The Realistic Optimist is a newsletter publishing exclusive opinion pieces from VCs and founders around the world.
About this op-ed’s author
Ikuo Hiraishi is a Japanese serial entrepreneur and an angel investor. WebCrew, which he co-founded, went public on the Tokyo Stock Exchange in 2004. In 2007, he sold Interscope, which he also co-founded, to Yahoo! Japan.
Ikuo then led Sunbridge Global Ventures, a seed accelerator based in Tokyo & Silicon Valley. He now runs DreamVision, a unique company with a clear mandate to “globalize” Japan’s startup scene.
Japanese startups: a chronology
The modern Japanese startup ecosystem can be divided into four generations.
The first generation, birthed during the late 90s, included startups that presciently realized the internet’s transformative power. They all had a simple mandate: recreate the real world digitally. This included bringing the traditional retail experience online for example, also known as “e-commerce”.
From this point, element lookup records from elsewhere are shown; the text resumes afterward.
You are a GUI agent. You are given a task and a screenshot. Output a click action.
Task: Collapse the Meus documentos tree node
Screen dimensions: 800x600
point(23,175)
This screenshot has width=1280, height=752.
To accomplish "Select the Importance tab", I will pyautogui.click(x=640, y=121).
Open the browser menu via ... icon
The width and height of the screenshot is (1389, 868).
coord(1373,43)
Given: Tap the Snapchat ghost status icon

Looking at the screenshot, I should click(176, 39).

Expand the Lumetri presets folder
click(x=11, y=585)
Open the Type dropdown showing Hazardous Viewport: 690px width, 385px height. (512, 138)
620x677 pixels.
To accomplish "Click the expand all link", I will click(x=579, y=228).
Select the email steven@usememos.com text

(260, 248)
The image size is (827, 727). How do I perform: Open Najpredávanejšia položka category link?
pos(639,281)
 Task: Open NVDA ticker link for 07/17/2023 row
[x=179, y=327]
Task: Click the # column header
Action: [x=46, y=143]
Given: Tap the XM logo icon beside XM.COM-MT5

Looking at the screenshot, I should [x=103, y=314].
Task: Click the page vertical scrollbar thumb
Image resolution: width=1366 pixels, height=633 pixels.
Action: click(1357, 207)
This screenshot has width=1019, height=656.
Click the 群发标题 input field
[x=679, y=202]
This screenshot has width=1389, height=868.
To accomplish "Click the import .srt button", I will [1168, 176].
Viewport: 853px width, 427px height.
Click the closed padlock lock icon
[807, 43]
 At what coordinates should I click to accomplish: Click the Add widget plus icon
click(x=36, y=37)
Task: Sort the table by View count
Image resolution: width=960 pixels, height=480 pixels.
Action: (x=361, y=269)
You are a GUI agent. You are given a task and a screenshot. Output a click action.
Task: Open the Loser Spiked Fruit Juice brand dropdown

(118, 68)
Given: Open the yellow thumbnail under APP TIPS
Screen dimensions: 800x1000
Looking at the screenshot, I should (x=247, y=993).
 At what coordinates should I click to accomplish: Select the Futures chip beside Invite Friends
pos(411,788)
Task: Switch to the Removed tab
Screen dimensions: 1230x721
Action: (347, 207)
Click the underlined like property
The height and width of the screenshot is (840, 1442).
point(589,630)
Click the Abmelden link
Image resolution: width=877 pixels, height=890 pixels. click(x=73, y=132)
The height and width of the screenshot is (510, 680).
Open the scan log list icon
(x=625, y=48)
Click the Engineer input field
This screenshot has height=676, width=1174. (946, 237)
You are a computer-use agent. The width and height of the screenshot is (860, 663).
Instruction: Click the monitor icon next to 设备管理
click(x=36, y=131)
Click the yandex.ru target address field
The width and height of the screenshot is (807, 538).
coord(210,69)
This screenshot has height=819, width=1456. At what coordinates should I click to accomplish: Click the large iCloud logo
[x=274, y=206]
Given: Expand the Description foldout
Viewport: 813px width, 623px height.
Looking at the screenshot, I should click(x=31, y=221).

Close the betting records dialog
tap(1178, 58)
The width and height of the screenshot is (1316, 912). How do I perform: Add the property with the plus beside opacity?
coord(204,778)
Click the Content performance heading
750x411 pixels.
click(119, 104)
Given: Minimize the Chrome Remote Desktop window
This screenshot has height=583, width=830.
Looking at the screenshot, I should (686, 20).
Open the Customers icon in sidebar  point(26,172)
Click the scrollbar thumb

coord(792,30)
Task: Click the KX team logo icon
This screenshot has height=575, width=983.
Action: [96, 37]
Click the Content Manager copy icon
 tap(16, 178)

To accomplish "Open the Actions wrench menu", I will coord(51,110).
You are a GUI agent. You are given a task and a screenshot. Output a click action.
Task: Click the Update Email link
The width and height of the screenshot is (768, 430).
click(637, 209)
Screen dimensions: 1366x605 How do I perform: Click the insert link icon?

Founders during the first generation all shared one common trait: they understood the internet’s potential before their peers did. From there, founder demographics varied widely. Hiroshi Mikitani, the founder of Rakuten (“Japan’s Amazon”), holds an MBA from Harvard and worked in banking. Kaneto Kanemoto, the founder of OkWave (“Japan’s Quora”) used to be homeless and launched his startup using his wife’s savings.
The second generation spawned following the burst of the Dot-Com bubble, in the early 2000s. Founders from that generation continued exploring the different types of internet businesses one could build. That resulted in diverse startups. Uzabase launched an online media offering, while Gree and Colopl rode the early mobile gaming wave.
The 2008 financial crisis, crystallized by the Lehman Brothers crash, brought the second generation to an abrupt stop. In Japan, the period was worsened by a highly mediatized fraud scandal involving a listed internet startup, Livedoor. These events all pumped the brakes on the Japanese startup dynamic.
Source: Daiwa Securities (paper document)
The third generation saw the rebirth of the Japanese ecosystem, rising from the financial crisis’ ashes. Startups such as Mercari (e-commerce), Akatsuki (gaming), and SmartNews (news curation app) leveraged the iPhone-boosted mobile app market. That period, ranging from 2009 to 2013, marked a revival of Japan’s muted IPO market and resurrected startup investments.